So you’re attempting to get your character through one room and into the next. Only, you’re having a little trouble deciding how to go about describing it. It’s just one of those days; your brain is fuzzy and nothing exciting seems to be flowing at the moment (and yes, I still have those days a lot too). So what should you write?
“He opened the door.”
“He entered the room.”
“He walked through the door.”
Ugh. Yeah. Well, there’s actually nothing wrong with these sentences on their own; they can be effective, depending on the context and surrounding narrative. But sometimes when your sentences are already starting to get dull and monotonous, you need to start experimenting and thinking more creatively. So this is what the exercise will try and help you with.

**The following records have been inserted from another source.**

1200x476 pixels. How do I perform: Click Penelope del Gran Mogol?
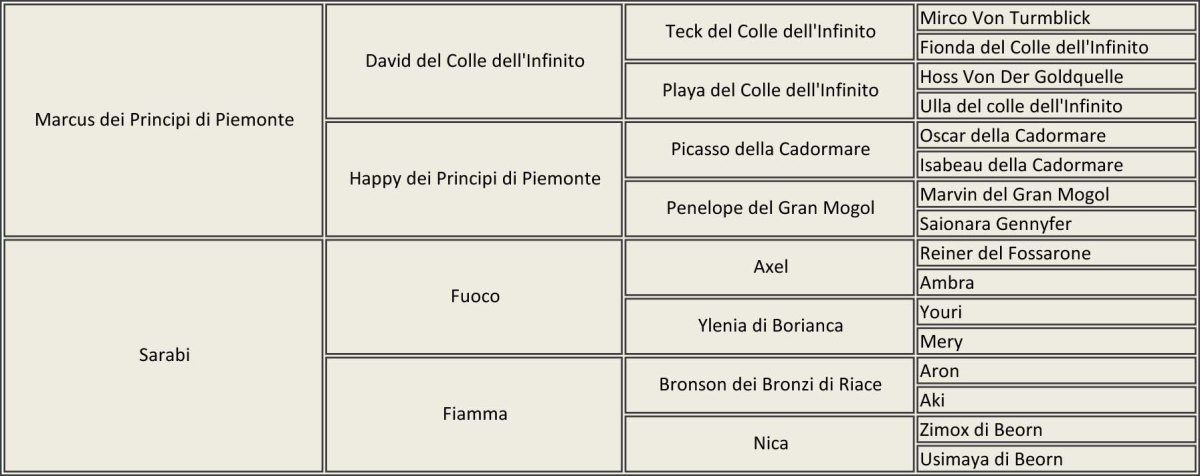769,208
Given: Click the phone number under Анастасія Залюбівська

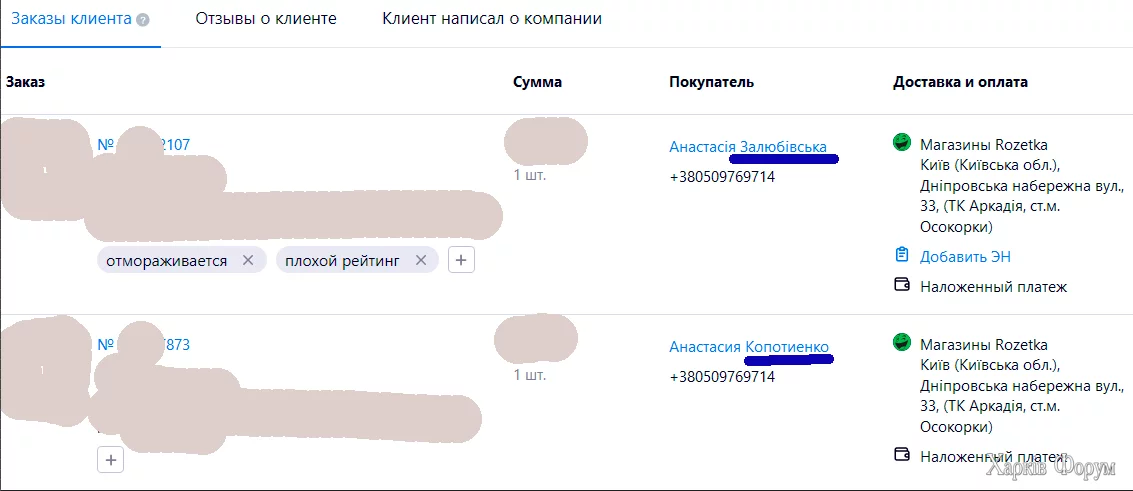Looking at the screenshot, I should [721, 177].
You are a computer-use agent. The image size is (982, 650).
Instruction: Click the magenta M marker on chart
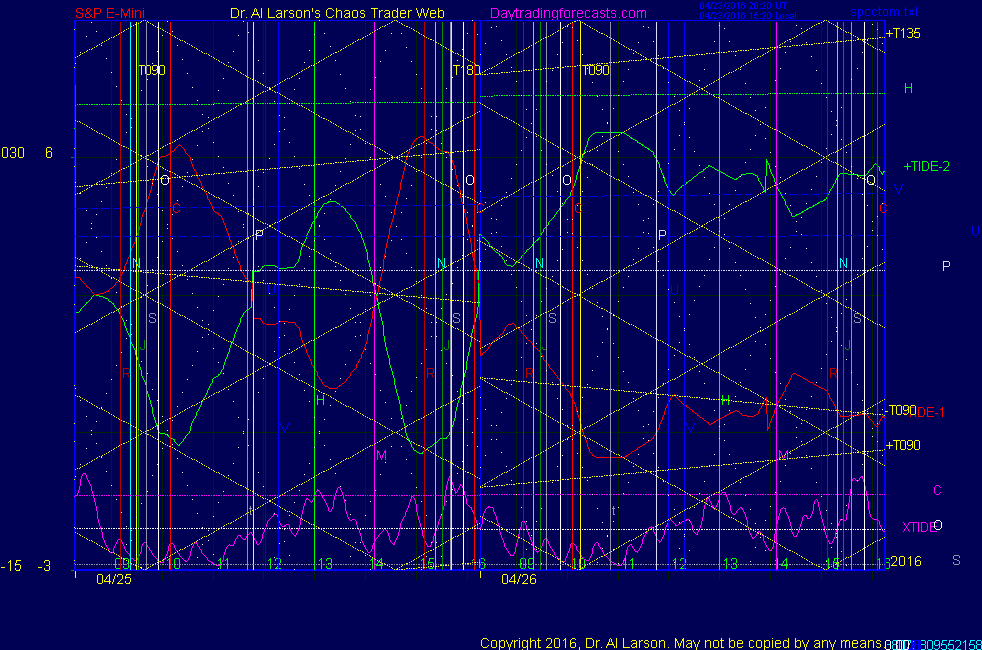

In the above example, I chose to play around with the phrase “He opened the door.” How many different ways could it be described? Of course there are many more possibilities. But hopefully, the list of sentences that I do have down will be enough, and give you a sense of the variations.
I’m not an English teacher, so trying to explain the structure of each sentence and the difference between a gerund phrase and an appositive phrase would probably end up in a train wreck. So to keep it simple, these are some of the things I considered for each sentence:
The first word. Will it be an adjective, a noun, a verb, a conjunction, etc.?
Where the focus is.
The object being described.
The thing that’s doing the action, or the “verbing.”
The thing being acted upon, or “verbed.”
Go ahead and pick any action you want: Kicking a stone, remembering a person, getting too warm, running across a field, hearing a noise. Anything basic, keep it simple. Then see how many different ways you can describe the same action. Keep your sentences varied; begin with different types of words, switch between tenses, shuffle sentence fragments around, switch around the objects and indirect objects. It doesn’t necessarily have to be a “he” that’s opening the door—it can be his hands, or the door itself opening, or the man’s anger forcing it open, just to name a few examples. Think outside the box.
There’s nothing more frustrating than reading prose such as, “He looked at the water. It moved rapidly. He liked the scent of the flowers. His hair was messy and the wind made it worse. He was getting hungry.” Ew. Ew. Ew.
NOTE: While reading the list, it is going to sound repetitious and monotonous—the exact opposite of what I’m trying to encourage. So it’s important to remember to absorb the sentences individually and not read through them too fast. Envision them on their own and apart from each other.
So I hope you can use this as a reference to jump start the more creative voices in your head and to keep your sentences interesting and varied.
Thanks for reading! Hope this helps.